Altsein ist auch nur ein Teil vom Ganzen

Eine Hundegeschichte, die Herzen und Augen öffnet

Inhalt

Cover

Titel

Widmung

Gedanken zum Anfang

Der erste Eindruck …

Berta

Anne

Bergsteiger

Lavendel

Maßregelung

Erkenntnisse

Plato

Leicht dement?

Altersstarrsinn

Nasenschein

Schwingungsbarometer

Ein Sonnenband

Überlegung

Stratege

Vorausschauend

Ein gebrauchter Hund

Traumatisches Erlebnis

Angst

Navigation

Toleranz

Eingeschnappt oder klüger?

Prioritäten

Liebesglanz

Schwarzer Hund

Erwartung

Leichtfertig

Wohlbefinden

Schönheitsideal

Wundern beim Wandern

Friedliche Koexistenz

Kira

Klare Sache

Bank im Wald

Ist Kira doof?

Notwendigkeit

Der arme, wehrlose Kleine …

Die andere Seite der Niederlagen

Normal und anormal

Ausraster

Inspiration

Flocki

Hoffnungsvoller Tod

Frühlingsfluss

Ein guter Tag

Stimmungsaufheller

Verblüffung

Ein nicht so guter Tag

Hausbesichtigung

Zwischenbilanz

Dunkles Erinnern

Geben und Nehmen

Dialog

Leben und Tod

Hoffnung

Arthrosetherapie

An solchen Tagen

Kleine Peinlichkeit

Nervensäge

Gottes Natur oder Gott ist Natur?

Kicherndes Glück

Liebeserklärung

Wie man’s auch sehen kann

Auf gutem Weg

Verhundlichung

Vorleben

Altersbedingtes Denken

Toll und kühn

Die Treppe

Alters(ein)sicht

Bedrohte Art

Risiko

Gutes Leben

Erfüllter Traum

War’s das?

Gedanken zum Ende

Impressum

Für

Caro,

Josef und Hanko

Wenn etwas schön ist,

bevor wir es dazu machen können,

ist’s Natur.

Gedanken zum Anfang

Seit bald siebzig Jahren weiß ich, wie es ist, von Hunden gemocht zu werden. Es ist die zuverlässigste, haltbarste Zuwendung, die ein Mensch haben kann.

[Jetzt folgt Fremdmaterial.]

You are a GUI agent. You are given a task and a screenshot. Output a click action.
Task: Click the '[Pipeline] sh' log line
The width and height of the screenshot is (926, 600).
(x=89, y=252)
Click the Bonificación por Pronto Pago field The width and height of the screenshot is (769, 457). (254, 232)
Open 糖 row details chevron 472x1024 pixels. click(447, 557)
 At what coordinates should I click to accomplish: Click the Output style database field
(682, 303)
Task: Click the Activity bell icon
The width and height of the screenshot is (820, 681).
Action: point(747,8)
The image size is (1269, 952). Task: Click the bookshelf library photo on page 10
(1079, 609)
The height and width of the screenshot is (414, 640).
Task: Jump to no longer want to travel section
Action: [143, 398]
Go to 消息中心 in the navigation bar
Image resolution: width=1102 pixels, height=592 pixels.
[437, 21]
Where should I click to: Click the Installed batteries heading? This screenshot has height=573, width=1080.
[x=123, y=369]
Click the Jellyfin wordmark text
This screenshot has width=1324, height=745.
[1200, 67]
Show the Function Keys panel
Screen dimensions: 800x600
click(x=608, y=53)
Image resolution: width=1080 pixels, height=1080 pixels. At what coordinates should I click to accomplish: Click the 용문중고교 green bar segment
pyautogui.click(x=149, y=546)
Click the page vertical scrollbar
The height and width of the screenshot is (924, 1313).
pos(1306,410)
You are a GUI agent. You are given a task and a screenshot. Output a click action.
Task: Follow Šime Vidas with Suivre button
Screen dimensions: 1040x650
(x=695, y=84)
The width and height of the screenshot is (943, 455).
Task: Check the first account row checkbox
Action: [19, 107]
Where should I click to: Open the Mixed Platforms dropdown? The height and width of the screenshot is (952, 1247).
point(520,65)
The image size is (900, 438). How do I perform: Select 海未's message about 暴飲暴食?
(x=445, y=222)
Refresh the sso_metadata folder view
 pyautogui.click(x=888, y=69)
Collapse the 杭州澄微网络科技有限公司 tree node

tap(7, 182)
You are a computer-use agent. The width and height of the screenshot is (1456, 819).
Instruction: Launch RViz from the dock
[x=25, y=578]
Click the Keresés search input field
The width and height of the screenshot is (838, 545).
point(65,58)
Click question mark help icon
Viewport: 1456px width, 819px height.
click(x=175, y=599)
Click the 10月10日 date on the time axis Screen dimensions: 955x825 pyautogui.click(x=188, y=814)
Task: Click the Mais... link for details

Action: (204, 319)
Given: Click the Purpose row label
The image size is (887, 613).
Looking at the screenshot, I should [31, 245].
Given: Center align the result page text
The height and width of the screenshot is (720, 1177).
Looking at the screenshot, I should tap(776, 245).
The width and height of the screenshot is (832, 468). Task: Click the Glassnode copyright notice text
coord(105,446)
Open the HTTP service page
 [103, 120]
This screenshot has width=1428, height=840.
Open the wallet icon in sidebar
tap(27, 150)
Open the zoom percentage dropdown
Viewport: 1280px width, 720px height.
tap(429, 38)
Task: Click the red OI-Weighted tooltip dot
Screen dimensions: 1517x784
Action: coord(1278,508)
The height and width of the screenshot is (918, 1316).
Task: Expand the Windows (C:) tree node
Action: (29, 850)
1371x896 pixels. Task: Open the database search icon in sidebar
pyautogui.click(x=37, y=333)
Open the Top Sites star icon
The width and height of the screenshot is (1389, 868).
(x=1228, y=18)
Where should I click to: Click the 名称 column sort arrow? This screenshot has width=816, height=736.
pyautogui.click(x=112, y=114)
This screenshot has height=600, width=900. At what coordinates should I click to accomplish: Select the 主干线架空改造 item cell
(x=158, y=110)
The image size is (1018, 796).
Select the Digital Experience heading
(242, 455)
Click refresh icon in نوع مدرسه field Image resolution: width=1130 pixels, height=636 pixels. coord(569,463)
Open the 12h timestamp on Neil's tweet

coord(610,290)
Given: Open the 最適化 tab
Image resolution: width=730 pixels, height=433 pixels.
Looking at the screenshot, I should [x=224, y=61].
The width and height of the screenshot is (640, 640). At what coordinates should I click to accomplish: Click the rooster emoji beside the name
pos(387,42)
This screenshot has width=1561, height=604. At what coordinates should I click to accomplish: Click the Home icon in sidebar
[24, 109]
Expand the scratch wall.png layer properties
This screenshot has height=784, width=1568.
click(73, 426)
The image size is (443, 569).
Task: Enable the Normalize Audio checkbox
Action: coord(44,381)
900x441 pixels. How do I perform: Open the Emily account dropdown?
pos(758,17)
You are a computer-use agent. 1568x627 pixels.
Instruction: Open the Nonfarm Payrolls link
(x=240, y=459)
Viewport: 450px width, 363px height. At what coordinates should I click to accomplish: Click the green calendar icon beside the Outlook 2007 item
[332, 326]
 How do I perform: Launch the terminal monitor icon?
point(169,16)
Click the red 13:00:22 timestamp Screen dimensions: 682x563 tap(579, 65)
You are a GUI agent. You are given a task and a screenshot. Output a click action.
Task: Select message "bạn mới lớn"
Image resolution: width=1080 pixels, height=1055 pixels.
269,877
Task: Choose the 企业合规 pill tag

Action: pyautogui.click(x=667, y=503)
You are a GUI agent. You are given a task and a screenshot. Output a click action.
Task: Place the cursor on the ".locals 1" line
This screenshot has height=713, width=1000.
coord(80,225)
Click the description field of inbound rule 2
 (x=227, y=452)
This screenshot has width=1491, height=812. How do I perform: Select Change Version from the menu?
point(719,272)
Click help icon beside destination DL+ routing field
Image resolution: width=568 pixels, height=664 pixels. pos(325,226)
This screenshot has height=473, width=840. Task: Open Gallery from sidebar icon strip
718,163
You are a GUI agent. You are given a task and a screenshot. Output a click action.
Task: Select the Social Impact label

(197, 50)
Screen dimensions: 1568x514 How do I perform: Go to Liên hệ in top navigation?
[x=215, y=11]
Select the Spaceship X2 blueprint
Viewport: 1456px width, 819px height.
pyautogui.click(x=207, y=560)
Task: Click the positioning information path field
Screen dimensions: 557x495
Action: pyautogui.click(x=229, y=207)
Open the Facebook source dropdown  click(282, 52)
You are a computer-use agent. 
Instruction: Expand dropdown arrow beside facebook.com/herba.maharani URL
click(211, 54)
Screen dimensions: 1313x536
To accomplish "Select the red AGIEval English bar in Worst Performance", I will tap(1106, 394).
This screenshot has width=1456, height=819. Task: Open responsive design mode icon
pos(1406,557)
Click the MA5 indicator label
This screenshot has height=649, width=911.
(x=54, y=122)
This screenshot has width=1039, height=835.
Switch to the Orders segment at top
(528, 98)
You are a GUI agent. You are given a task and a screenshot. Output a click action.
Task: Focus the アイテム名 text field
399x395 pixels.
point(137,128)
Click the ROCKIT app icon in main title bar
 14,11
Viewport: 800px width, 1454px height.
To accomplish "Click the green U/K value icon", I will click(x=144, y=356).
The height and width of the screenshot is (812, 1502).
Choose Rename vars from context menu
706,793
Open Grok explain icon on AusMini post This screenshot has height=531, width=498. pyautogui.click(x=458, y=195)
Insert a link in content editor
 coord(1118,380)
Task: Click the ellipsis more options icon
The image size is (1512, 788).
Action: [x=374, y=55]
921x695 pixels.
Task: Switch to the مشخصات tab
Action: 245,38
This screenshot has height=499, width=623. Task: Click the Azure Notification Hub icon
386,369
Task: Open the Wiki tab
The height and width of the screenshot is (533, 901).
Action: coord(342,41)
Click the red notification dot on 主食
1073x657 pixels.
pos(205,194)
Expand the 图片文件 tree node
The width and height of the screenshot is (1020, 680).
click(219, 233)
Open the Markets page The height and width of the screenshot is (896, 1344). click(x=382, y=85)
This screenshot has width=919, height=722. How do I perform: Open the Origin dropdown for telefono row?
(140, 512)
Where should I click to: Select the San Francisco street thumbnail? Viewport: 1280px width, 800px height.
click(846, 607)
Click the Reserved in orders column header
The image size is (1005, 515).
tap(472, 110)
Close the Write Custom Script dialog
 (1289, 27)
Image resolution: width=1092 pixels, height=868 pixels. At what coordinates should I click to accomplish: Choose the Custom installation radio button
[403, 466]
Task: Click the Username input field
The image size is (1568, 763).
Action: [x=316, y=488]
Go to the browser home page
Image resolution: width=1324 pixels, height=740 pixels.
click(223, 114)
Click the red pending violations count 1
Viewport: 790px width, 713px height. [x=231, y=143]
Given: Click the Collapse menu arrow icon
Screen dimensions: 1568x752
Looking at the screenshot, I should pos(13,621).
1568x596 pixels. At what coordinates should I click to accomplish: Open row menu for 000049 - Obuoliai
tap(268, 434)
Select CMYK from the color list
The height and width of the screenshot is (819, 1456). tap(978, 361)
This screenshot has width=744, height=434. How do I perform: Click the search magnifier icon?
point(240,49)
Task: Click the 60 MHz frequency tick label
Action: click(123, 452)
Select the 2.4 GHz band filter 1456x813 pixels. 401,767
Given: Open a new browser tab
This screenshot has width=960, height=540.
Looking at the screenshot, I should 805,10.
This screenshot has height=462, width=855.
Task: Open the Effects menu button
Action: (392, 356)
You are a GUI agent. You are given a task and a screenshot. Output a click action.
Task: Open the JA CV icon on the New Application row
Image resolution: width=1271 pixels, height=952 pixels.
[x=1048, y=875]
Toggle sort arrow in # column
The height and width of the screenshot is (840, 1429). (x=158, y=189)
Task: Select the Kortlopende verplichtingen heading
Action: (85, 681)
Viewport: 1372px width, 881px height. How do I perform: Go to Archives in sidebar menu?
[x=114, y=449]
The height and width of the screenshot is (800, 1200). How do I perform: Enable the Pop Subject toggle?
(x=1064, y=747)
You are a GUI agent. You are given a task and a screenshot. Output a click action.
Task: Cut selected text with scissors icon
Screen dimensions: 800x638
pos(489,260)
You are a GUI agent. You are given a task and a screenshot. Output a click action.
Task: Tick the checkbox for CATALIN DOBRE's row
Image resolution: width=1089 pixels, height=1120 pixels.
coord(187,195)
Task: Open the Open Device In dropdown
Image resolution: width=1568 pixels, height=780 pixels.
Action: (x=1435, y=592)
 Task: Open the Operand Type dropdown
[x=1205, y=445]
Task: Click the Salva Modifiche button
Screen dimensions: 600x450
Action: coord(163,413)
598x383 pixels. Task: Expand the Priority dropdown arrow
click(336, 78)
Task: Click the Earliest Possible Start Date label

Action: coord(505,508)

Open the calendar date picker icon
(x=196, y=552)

Nein, ich werte menschliche Beziehungen nicht ab. Aber die sind immer Schwankungen unterlegen. Hunde schwanken nicht. Oder nur so, dass Menschen das nicht merken. Sie kennen kein Wenn und Aber, kein hübsch und hässlich, kein klug und dumm, kein reich und arm.

Das Hündchen der Diva, das aus der goldenen Schüssel frisst, würde sich bei Penner Paul in der Abrisshütte genauso wohl fühlen. Vielleicht noch wohler, weil sich beide wärmen würden.

Darum geht’s.

Auch Außenseiter

haben nicht nur

die Außenseite.

Der erste Eindruck …

… ist nur ein Bild, dazu Gefühlsdurcheinander. Erst die Perspektiven, die Sichtweisen und Auseinandersetzungen mit einem Thema machen das Bild interessant oder nicht.

Relativ.

Das Internet hatte mir folgende interessante Information aus Spanien gegeben: Grassy sei ein lieber, ruhiger und stubenreiner Opa. Er habe sein ganzes Leben (zwölfeinhalb Jahre) bei seinem Herrchen verbracht, der jetzt ins Altenheim ziehen muss. Grassy sei sehr friedlich, komme gut mit anderen Hunden aus. Auch lebte er einige Jahre mit einem zweiten Hund in der Familie.

Caro, meine junge Tierfreundin, bringt täglich, wenn sie arbeitet, ihren Hund Blacky zu mir. Sie ist Tierpflegerin in dem Tierheim, in dem in den nächsten Tagen Hunde aus Spanien erwartet wurden.

Ich fragte, ob Grassy mit kommen würde. »Nein«, sagte sie, »der hat doch kaum eine Vermittlungschance.«

»Doch, hat er«, sagte ich, »bestell den mal nach!«

Meine spätpubertäre Risikobereitschaft war wieder einmal mit mir durchgegangen. Natürlich kamen da Zweifel vom Kopf her. Aber der Bauch war eindeutig. Der kennt keine Argumente, der kennt nur mich.

Und da ist er! Es hat geklappt. Caro übergibt mir ein wirres Bündel Wolle. Das strahlt nicht viel Leben aus. Nun sind wir zu dritt: Kira, die Kampfhundmischlingsdame, der Neue und ich.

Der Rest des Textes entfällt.